▶ TASK ITEM
Where the records below show the word "agent" in a line, please copy that line.

▶ GIVEN DATA
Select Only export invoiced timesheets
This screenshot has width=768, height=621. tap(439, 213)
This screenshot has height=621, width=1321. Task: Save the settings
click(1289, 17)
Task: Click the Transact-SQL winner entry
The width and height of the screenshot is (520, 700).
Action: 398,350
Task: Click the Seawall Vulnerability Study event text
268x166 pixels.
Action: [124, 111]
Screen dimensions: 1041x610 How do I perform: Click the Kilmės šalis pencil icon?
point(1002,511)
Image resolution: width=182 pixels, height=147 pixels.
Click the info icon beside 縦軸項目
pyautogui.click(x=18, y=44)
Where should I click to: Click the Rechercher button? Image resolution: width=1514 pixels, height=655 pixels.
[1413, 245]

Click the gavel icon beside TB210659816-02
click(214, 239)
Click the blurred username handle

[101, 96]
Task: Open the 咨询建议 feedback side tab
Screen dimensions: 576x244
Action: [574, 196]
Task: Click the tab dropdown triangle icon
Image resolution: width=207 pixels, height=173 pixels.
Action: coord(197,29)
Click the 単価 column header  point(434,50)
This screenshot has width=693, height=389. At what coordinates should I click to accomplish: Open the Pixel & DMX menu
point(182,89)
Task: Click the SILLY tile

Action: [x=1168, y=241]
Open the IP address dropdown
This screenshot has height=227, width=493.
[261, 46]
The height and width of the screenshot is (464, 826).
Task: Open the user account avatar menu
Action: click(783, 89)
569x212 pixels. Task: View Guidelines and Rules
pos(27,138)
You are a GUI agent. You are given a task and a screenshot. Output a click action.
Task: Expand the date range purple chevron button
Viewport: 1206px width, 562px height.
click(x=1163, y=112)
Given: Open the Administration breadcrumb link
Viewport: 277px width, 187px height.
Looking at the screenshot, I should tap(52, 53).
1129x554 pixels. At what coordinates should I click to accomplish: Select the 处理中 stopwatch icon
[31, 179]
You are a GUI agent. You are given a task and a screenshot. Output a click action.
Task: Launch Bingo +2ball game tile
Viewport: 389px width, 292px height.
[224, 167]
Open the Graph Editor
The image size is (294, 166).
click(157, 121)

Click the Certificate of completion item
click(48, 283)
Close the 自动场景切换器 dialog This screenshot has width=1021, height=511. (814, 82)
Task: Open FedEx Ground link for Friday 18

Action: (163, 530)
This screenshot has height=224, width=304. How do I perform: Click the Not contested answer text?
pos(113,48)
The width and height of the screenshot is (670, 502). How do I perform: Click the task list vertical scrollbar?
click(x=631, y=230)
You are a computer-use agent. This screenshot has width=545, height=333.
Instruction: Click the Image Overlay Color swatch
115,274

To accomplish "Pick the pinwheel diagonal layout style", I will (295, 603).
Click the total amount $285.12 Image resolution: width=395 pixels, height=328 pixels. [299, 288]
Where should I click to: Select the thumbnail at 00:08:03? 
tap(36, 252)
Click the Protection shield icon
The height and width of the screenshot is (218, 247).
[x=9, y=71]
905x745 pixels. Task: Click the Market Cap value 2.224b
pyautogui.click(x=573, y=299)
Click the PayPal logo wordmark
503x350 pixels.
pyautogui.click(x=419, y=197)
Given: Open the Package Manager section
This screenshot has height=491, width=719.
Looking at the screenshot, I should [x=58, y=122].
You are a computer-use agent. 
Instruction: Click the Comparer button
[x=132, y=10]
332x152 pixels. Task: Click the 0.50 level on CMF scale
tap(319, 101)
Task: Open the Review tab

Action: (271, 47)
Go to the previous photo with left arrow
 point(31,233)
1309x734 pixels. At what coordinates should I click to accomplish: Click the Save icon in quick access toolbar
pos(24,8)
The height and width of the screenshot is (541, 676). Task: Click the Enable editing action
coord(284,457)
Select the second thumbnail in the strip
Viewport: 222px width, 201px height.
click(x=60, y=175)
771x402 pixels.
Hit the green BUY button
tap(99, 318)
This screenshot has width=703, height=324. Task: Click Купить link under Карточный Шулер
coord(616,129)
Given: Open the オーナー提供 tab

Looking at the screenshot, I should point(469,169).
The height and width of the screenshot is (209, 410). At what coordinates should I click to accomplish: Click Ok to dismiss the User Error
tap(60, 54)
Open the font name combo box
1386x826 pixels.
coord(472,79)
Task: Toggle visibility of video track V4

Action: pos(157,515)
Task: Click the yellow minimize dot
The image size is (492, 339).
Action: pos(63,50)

▶ RESULT FOR THIS EXERCISE
You are a GUI agent. You are given a task and a screenshot. Output a click action.
You are a GUI agent. You are given a task and a screenshot. Output a click action.
You are a computer-use agent. This screenshot has width=545, height=333.
You are a computer-use agent. 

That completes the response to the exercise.